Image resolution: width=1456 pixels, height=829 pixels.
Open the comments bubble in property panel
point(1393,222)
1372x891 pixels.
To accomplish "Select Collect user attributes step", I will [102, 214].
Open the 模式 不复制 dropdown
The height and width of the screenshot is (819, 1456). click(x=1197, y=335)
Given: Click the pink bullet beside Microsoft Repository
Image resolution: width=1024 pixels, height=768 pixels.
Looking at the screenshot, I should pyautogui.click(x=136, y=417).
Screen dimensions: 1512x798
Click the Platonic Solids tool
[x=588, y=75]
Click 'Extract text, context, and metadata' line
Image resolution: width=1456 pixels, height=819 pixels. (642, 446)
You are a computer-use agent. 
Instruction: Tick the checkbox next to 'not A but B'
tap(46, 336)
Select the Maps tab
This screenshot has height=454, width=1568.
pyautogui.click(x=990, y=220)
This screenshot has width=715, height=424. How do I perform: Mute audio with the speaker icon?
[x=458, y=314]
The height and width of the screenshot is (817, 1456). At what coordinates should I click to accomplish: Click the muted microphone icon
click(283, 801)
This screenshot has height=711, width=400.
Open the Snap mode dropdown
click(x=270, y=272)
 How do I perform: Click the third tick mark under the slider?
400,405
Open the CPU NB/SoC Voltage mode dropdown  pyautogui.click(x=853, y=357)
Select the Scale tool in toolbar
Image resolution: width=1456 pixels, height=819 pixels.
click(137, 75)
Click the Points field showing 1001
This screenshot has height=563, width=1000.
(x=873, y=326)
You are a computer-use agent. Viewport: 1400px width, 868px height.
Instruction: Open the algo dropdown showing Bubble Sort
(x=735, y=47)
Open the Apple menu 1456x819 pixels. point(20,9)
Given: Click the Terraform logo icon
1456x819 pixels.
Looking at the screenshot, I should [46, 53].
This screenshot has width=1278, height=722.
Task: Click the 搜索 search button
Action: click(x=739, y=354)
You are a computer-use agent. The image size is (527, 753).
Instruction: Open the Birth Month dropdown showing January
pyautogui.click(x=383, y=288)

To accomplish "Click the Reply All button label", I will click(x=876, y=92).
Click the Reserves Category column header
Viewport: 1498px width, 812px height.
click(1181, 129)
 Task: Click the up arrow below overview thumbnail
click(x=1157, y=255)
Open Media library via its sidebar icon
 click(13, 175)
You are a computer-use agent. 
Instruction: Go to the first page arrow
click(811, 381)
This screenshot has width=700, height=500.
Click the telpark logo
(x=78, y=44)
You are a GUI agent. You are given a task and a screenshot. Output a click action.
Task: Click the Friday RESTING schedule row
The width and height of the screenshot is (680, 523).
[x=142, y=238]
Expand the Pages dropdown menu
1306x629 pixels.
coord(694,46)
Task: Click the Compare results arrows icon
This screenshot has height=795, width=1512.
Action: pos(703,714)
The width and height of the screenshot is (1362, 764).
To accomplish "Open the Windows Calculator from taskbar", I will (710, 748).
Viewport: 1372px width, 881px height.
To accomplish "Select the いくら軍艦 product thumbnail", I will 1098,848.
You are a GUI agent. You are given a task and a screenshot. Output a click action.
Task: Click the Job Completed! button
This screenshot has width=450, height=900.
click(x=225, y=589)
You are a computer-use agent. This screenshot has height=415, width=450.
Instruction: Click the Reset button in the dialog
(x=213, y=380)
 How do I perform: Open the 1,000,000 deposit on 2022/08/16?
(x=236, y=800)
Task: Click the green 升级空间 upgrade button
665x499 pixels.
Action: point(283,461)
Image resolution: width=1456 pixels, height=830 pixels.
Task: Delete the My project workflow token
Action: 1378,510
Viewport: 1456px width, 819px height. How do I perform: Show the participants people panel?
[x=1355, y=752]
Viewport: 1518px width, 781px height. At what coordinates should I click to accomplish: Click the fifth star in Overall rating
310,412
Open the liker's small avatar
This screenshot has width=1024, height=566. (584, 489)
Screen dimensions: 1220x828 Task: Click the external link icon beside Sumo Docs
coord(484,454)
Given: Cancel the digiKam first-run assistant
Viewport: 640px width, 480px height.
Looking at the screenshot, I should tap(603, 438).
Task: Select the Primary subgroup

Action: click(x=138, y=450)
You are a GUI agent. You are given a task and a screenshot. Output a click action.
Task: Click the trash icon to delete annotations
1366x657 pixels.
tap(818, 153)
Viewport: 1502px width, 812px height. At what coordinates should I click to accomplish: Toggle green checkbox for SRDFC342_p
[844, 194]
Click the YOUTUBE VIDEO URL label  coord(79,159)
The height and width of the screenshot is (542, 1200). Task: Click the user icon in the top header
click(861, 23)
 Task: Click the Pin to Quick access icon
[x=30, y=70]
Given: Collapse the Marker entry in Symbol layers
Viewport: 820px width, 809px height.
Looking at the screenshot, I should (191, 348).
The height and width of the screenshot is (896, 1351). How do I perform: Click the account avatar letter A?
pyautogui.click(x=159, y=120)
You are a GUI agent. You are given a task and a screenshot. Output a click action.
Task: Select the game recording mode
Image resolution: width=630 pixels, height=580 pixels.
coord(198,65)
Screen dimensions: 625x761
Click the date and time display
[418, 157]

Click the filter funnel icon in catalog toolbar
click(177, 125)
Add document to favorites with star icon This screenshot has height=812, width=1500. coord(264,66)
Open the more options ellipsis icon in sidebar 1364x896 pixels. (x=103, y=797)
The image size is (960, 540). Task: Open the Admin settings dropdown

## [What you are asked to do]
Rewrite every entry above with "Platonic Solids" replaced by "Archimedean Solids", leaving everything else as it is.

## [Response to this exercise]
Image resolution: width=1456 pixels, height=829 pixels.
Open the comments bubble in property panel
point(1393,222)
1372x891 pixels.
To accomplish "Select Collect user attributes step", I will [102, 214].
Open the 模式 不复制 dropdown
The height and width of the screenshot is (819, 1456). click(x=1197, y=335)
Given: Click the pink bullet beside Microsoft Repository
Image resolution: width=1024 pixels, height=768 pixels.
Looking at the screenshot, I should pyautogui.click(x=136, y=417).
Screen dimensions: 1512x798
Click the Archimedean Solids tool
[x=588, y=75]
Click 'Extract text, context, and metadata' line
Image resolution: width=1456 pixels, height=819 pixels. (642, 446)
You are a computer-use agent. 
Instruction: Tick the checkbox next to 'not A but B'
tap(46, 336)
Select the Maps tab
This screenshot has height=454, width=1568.
pyautogui.click(x=990, y=220)
This screenshot has width=715, height=424. How do I perform: Mute audio with the speaker icon?
[x=458, y=314]
The height and width of the screenshot is (817, 1456). At what coordinates should I click to accomplish: Click the muted microphone icon
click(283, 801)
This screenshot has height=711, width=400.
Open the Snap mode dropdown
click(x=270, y=272)
 How do I perform: Click the third tick mark under the slider?
400,405
Open the CPU NB/SoC Voltage mode dropdown  pyautogui.click(x=853, y=357)
Select the Scale tool in toolbar
Image resolution: width=1456 pixels, height=819 pixels.
click(137, 75)
Click the Points field showing 1001
This screenshot has height=563, width=1000.
(x=873, y=326)
You are a computer-use agent. Viewport: 1400px width, 868px height.
Instruction: Open the algo dropdown showing Bubble Sort
(x=735, y=47)
Open the Apple menu 1456x819 pixels. point(20,9)
Given: Click the Terraform logo icon
1456x819 pixels.
Looking at the screenshot, I should [46, 53].
This screenshot has width=1278, height=722.
Task: Click the 搜索 search button
Action: click(x=739, y=354)
You are a computer-use agent. The image size is (527, 753).
Instruction: Open the Birth Month dropdown showing January
pyautogui.click(x=383, y=288)

To accomplish "Click the Reply All button label", I will click(x=876, y=92).
Click the Reserves Category column header
Viewport: 1498px width, 812px height.
click(1181, 129)
 Task: Click the up arrow below overview thumbnail
click(x=1157, y=255)
Open Media library via its sidebar icon
 click(13, 175)
You are a computer-use agent. 
Instruction: Go to the first page arrow
click(811, 381)
This screenshot has width=700, height=500.
Click the telpark logo
(x=78, y=44)
You are a GUI agent. You are given a task and a screenshot. Output a click action.
Task: Click the Friday RESTING schedule row
The width and height of the screenshot is (680, 523).
[x=142, y=238]
Expand the Pages dropdown menu
1306x629 pixels.
coord(694,46)
Task: Click the Compare results arrows icon
This screenshot has height=795, width=1512.
Action: pos(703,714)
The width and height of the screenshot is (1362, 764).
To accomplish "Open the Windows Calculator from taskbar", I will (710, 748).
Viewport: 1372px width, 881px height.
To accomplish "Select the いくら軍艦 product thumbnail", I will 1098,848.
You are a GUI agent. You are given a task and a screenshot. Output a click action.
Task: Click the Job Completed! button
This screenshot has width=450, height=900.
click(x=225, y=589)
You are a computer-use agent. This screenshot has height=415, width=450.
Instruction: Click the Reset button in the dialog
(x=213, y=380)
 How do I perform: Open the 1,000,000 deposit on 2022/08/16?
(x=236, y=800)
Task: Click the green 升级空间 upgrade button
665x499 pixels.
Action: point(283,461)
Image resolution: width=1456 pixels, height=830 pixels.
Task: Delete the My project workflow token
Action: 1378,510
Viewport: 1456px width, 819px height. How do I perform: Show the participants people panel?
[x=1355, y=752]
Viewport: 1518px width, 781px height. At what coordinates should I click to accomplish: Click the fifth star in Overall rating
310,412
Open the liker's small avatar
This screenshot has width=1024, height=566. (584, 489)
Screen dimensions: 1220x828 Task: Click the external link icon beside Sumo Docs
coord(484,454)
Given: Cancel the digiKam first-run assistant
Viewport: 640px width, 480px height.
Looking at the screenshot, I should tap(603, 438).
Task: Select the Primary subgroup

Action: click(x=138, y=450)
You are a GUI agent. You are given a task and a screenshot. Output a click action.
Task: Click the trash icon to delete annotations
1366x657 pixels.
tap(818, 153)
Viewport: 1502px width, 812px height. At what coordinates should I click to accomplish: Toggle green checkbox for SRDFC342_p
[844, 194]
Click the YOUTUBE VIDEO URL label  coord(79,159)
The height and width of the screenshot is (542, 1200). Task: Click the user icon in the top header
click(861, 23)
 Task: Click the Pin to Quick access icon
[x=30, y=70]
Given: Collapse the Marker entry in Symbol layers
Viewport: 820px width, 809px height.
Looking at the screenshot, I should (191, 348).
The height and width of the screenshot is (896, 1351). How do I perform: Click the account avatar letter A?
pyautogui.click(x=159, y=120)
You are a GUI agent. You are given a task and a screenshot. Output a click action.
Task: Select the game recording mode
Image resolution: width=630 pixels, height=580 pixels.
coord(198,65)
Screen dimensions: 625x761
Click the date and time display
[418, 157]

Click the filter funnel icon in catalog toolbar
click(177, 125)
Add document to favorites with star icon This screenshot has height=812, width=1500. coord(264,66)
Open the more options ellipsis icon in sidebar 1364x896 pixels. (x=103, y=797)
The image size is (960, 540). Task: Open the Admin settings dropdown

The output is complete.